Book Description:
Consider the woven integrated complexity of a living cell after 3.8 billion years of evolution. Is it more awe-inspiring to suppose that a transcendent God fashioned the cell, or to consider that the living organism was created by the evolving biosphere? As the eminent complexity theorist Stuart Kauffman explains in this ambitious and groundbreaking new book, people who do not believe in God have largely lost their sense of the sacred and the deep human legitimacy of our inherited spirituality. For those who believe in a Creator God, no science will ever disprove that belief. In Reinventing the Sacred, Kauffman argues that the science of complexity provides a way to move beyond reductionist science to something new: a unified culture where we see God in the creativity of the universe, biosphere, and humanity. Kauffman explains that the ceaseless natural creativity of the world can be a profound source of meaning, wonder, and further grounding of our place in the universe. His theory carries with it a new ethic for an emerging civilization and a reinterpretation of the divine. He asserts that we are impelled by the imperative of life itself to live with faith and courage-and the fact that we do so is indeed sublime. Reinventing the Sacred will change the way we all think about the evolution of humanity, the universe, faith, and reason.Kaufmann is also the author of At Home in the Universe: The Search for the Laws of Self-Organization and Complexity.
4 comments:
Soory, they lost me at "As the eminent complexity theorist Stuart Kauffman explains in this ambitious and groundbreaking new book, people who do not believe in God have largely lost their sense of the sacred and the deep human legitimacy of our inherited spirituality.".
Presuming I have no sense of sacred simply because I find the complexity of cells, the gas-jets of a pulsar in deep space, or the wonderful complexity of gestation and birth more beautiful, awe inspiring and, yes, sacred than any bronze-age sky fairy myth could ever hope to be is the height of arrogance.
Spirituality and the devine =/= faith in God. It's too bad such an otherwise noble thesis had to be ruined by a failure to understand and try to inject religion into a perfectly good worldview. Science IS sacred, we don't need myth to tell us that.

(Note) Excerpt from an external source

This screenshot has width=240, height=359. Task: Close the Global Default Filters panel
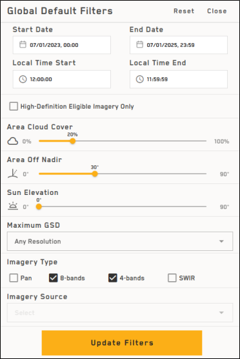coord(217,11)
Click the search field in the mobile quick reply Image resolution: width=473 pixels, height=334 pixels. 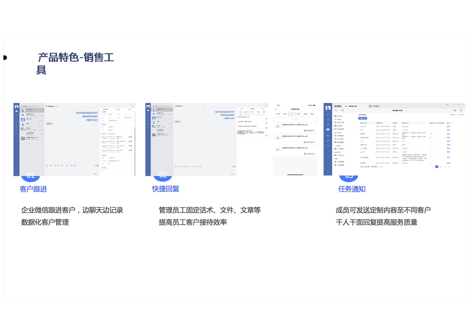click(295, 119)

Religion had it's place, it had it's time; it's time to move on.
That Kauffman's “reinvention” is but a slightly “modernised” version of the old good pantheism, “equivalence between God and nature”. The great “novelty” proposed by the “eminent complexity theorist” is but a relatively “new” word , “complexity” including equally verbal “emergence”, “self-organisation”, “edge of chaos”, etc. and formally attached to the millennia-old “new view”. There could be something more in it, if those “officially eminent” sages could at least provide a universal and rigorous definition of the main subject of their study, complexity. But neither Kauffman, nor other bureaucratic science leaders don't do it, providing instead practically unlimited verbal hype and meaningless computer “simulations” within canonical, strongly reduced “models”. The only “new” result of that “interdisciplinary” rubbish is further degradation of the scientific method, so that now everything, every senseless and “ideologically” driven word play becomes possible under the label of “rigorous” and “advanced” science. The worst is that the truly universal and rigorous concept/definition of real system complexity does exist and solves real, not “model”, problems (thus confirming its properties), but how can it ever be accepted (or even politely mentioned!) in a “self-organised” system of fruitless “research” that favours and generously supports open intellectual parasitism? Pity that those destructive tendencies in science development seem to find their special refuge in Canada, an otherwise very nice and efficient country profiting from real-life complexity of its people and environment.
Kauffman was speaking about this book in Toronto some weeks back. Not sure if got a chance to catch it or not, George.
He went out of his way several times to say that he was still an atheist and that he wasn't giving in to the dark side. But, honestly, I wasn't very impressed. I *think* he's trying to encourage people to have the same sense of wonder at the universe as it is, that you see in one of Richard Feynman's more famous quotes. But there was absolutely no coherence to what he was saying, so that's just a guess.
Dustin, that's precisely what this book is about, the beautiful complexity of the universe. This is precisely what Kauffman believes is sacred! He asks us to drop the Creator God and embrace the creative beauty of a self generating universe.